Material for this exercise =
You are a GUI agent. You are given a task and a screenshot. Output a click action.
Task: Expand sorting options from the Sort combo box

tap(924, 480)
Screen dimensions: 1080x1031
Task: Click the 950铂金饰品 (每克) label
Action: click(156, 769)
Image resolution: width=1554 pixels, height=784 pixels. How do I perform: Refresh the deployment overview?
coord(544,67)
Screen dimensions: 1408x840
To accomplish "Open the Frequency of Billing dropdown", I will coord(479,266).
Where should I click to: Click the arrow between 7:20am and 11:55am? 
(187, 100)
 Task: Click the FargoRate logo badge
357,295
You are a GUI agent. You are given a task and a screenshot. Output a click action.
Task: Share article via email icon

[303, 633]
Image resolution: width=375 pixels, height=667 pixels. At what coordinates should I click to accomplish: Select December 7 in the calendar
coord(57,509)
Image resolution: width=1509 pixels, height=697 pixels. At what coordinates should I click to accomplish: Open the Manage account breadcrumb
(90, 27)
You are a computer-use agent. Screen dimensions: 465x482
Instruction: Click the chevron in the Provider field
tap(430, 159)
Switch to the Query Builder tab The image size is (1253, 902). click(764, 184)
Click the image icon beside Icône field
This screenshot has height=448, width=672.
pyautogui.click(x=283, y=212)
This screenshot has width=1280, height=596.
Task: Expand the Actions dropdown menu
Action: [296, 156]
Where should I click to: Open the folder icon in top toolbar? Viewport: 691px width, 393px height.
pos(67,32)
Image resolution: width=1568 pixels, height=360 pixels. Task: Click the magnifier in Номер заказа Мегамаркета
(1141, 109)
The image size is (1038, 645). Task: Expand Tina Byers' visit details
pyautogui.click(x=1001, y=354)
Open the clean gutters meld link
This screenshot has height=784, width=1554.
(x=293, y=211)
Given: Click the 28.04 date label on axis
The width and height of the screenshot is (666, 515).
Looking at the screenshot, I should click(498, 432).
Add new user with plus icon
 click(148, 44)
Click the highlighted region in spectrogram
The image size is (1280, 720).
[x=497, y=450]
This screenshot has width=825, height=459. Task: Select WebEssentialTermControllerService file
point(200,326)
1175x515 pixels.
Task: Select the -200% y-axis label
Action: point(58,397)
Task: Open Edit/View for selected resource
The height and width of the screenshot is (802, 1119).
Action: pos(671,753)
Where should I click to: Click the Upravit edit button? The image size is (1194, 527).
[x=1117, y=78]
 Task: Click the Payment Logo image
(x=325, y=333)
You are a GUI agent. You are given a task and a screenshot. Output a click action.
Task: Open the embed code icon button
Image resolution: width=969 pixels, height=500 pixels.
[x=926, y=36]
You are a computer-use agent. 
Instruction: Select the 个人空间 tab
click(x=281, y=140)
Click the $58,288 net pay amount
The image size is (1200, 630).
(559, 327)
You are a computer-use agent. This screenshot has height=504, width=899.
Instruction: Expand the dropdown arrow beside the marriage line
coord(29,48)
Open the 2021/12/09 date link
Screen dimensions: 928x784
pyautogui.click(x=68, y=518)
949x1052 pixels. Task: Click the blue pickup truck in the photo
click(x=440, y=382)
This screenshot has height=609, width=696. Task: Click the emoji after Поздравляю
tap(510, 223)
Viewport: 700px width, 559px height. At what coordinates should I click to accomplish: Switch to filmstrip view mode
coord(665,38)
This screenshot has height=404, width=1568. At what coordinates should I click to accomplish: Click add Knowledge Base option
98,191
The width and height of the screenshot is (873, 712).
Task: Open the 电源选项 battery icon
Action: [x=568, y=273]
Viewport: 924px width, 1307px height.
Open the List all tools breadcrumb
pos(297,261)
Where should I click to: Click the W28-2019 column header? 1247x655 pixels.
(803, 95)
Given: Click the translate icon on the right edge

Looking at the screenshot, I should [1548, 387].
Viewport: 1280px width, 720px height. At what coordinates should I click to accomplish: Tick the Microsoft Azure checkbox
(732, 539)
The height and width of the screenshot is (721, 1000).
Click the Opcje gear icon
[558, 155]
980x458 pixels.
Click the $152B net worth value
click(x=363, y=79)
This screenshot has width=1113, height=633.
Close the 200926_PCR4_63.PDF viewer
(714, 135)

Problem details =
All the entries above need to be reproduced exactly.

Task answer =
You are a GUI agent. You are given a task and a screenshot. Output a click action.
Task: Expand sorting options from the Sort combo box

tap(924, 480)
Screen dimensions: 1080x1031
Task: Click the 950铂金饰品 (每克) label
Action: click(156, 769)
Image resolution: width=1554 pixels, height=784 pixels. How do I perform: Refresh the deployment overview?
coord(544,67)
Screen dimensions: 1408x840
To accomplish "Open the Frequency of Billing dropdown", I will coord(479,266).
Where should I click to: Click the arrow between 7:20am and 11:55am? 
(187, 100)
 Task: Click the FargoRate logo badge
357,295
You are a GUI agent. You are given a task and a screenshot. Output a click action.
Task: Share article via email icon

[303, 633]
Image resolution: width=375 pixels, height=667 pixels. At what coordinates should I click to accomplish: Select December 7 in the calendar
coord(57,509)
Image resolution: width=1509 pixels, height=697 pixels. At what coordinates should I click to accomplish: Open the Manage account breadcrumb
(90, 27)
You are a computer-use agent. Screen dimensions: 465x482
Instruction: Click the chevron in the Provider field
tap(430, 159)
Switch to the Query Builder tab The image size is (1253, 902). click(764, 184)
Click the image icon beside Icône field
This screenshot has height=448, width=672.
pyautogui.click(x=283, y=212)
This screenshot has width=1280, height=596.
Task: Expand the Actions dropdown menu
Action: [296, 156]
Where should I click to: Open the folder icon in top toolbar? Viewport: 691px width, 393px height.
pos(67,32)
Image resolution: width=1568 pixels, height=360 pixels. Task: Click the magnifier in Номер заказа Мегамаркета
(1141, 109)
The image size is (1038, 645). Task: Expand Tina Byers' visit details
pyautogui.click(x=1001, y=354)
Open the clean gutters meld link
This screenshot has height=784, width=1554.
(x=293, y=211)
Given: Click the 28.04 date label on axis
The width and height of the screenshot is (666, 515).
Looking at the screenshot, I should click(498, 432).
Add new user with plus icon
 click(148, 44)
Click the highlighted region in spectrogram
The image size is (1280, 720).
[x=497, y=450]
This screenshot has width=825, height=459. Task: Select WebEssentialTermControllerService file
point(200,326)
1175x515 pixels.
Task: Select the -200% y-axis label
Action: point(58,397)
Task: Open Edit/View for selected resource
The height and width of the screenshot is (802, 1119).
Action: pos(671,753)
Where should I click to: Click the Upravit edit button? The image size is (1194, 527).
[x=1117, y=78]
 Task: Click the Payment Logo image
(x=325, y=333)
You are a GUI agent. You are given a task and a screenshot. Output a click action.
Task: Open the embed code icon button
Image resolution: width=969 pixels, height=500 pixels.
[x=926, y=36]
You are a computer-use agent. 
Instruction: Select the 个人空间 tab
click(x=281, y=140)
Click the $58,288 net pay amount
The image size is (1200, 630).
(559, 327)
You are a computer-use agent. This screenshot has height=504, width=899.
Instruction: Expand the dropdown arrow beside the marriage line
coord(29,48)
Open the 2021/12/09 date link
Screen dimensions: 928x784
pyautogui.click(x=68, y=518)
949x1052 pixels. Task: Click the blue pickup truck in the photo
click(x=440, y=382)
This screenshot has height=609, width=696. Task: Click the emoji after Поздравляю
tap(510, 223)
Viewport: 700px width, 559px height. At what coordinates should I click to accomplish: Switch to filmstrip view mode
coord(665,38)
This screenshot has height=404, width=1568. At what coordinates should I click to accomplish: Click add Knowledge Base option
98,191
The width and height of the screenshot is (873, 712).
Task: Open the 电源选项 battery icon
Action: [x=568, y=273]
Viewport: 924px width, 1307px height.
Open the List all tools breadcrumb
pos(297,261)
Where should I click to: Click the W28-2019 column header? 1247x655 pixels.
(803, 95)
Given: Click the translate icon on the right edge

Looking at the screenshot, I should [1548, 387].
Viewport: 1280px width, 720px height. At what coordinates should I click to accomplish: Tick the Microsoft Azure checkbox
(732, 539)
The height and width of the screenshot is (721, 1000).
Click the Opcje gear icon
[558, 155]
980x458 pixels.
Click the $152B net worth value
click(x=363, y=79)
This screenshot has width=1113, height=633.
Close the 200926_PCR4_63.PDF viewer
(714, 135)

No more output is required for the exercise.